Restate word for word the line containing "Subscribe (50, 2472)" and all remaining lines of the entries below.

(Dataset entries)
=== Section Start ===
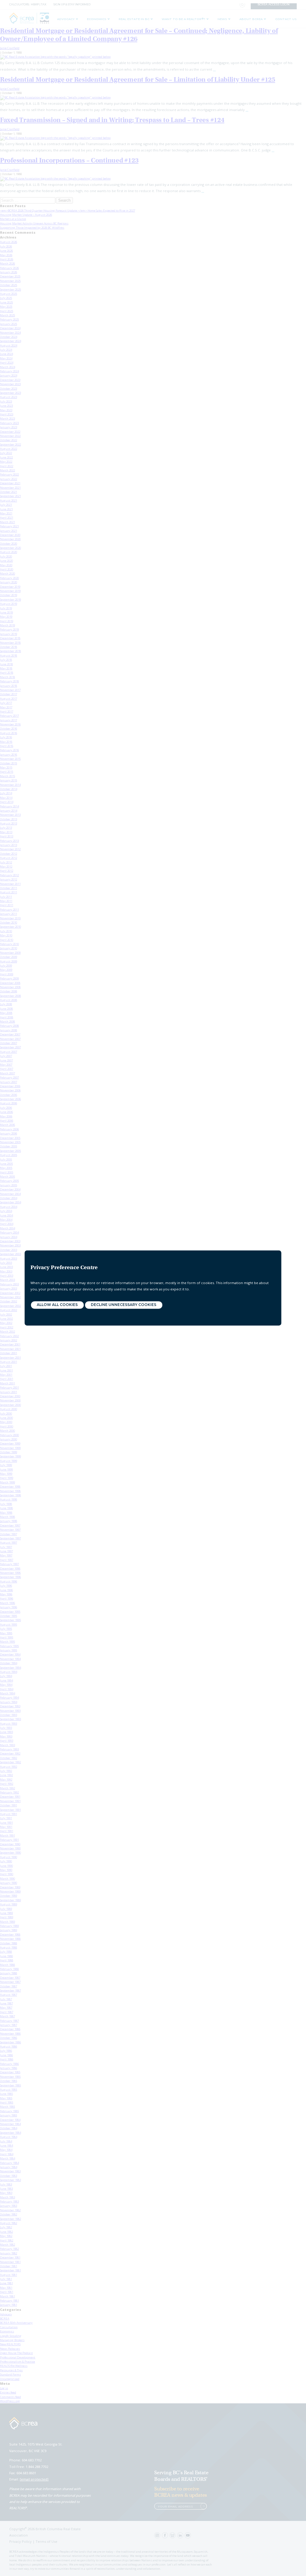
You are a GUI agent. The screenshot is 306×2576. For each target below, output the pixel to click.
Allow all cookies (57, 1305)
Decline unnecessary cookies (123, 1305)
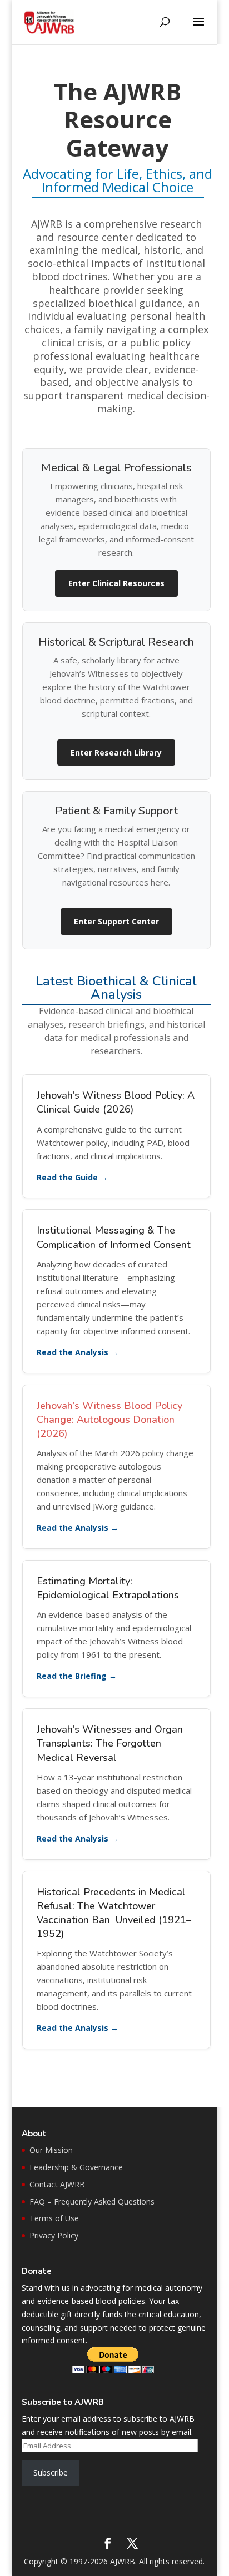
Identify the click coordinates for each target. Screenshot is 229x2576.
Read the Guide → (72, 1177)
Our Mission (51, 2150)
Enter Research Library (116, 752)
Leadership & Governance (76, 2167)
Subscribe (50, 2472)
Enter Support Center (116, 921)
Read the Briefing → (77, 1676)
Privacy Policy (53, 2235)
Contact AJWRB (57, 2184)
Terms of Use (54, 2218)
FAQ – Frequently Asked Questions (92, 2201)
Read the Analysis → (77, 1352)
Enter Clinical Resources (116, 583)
=== Section End ===
**Task response:**
Subscribe (50, 2472)
Enter Support Center (116, 921)
Read the Briefing → (77, 1676)
Privacy Policy (53, 2235)
Contact AJWRB (57, 2184)
Terms of Use (54, 2218)
FAQ – Frequently Asked Questions (92, 2201)
Read the Analysis → (77, 1352)
Enter Clinical Resources (116, 583)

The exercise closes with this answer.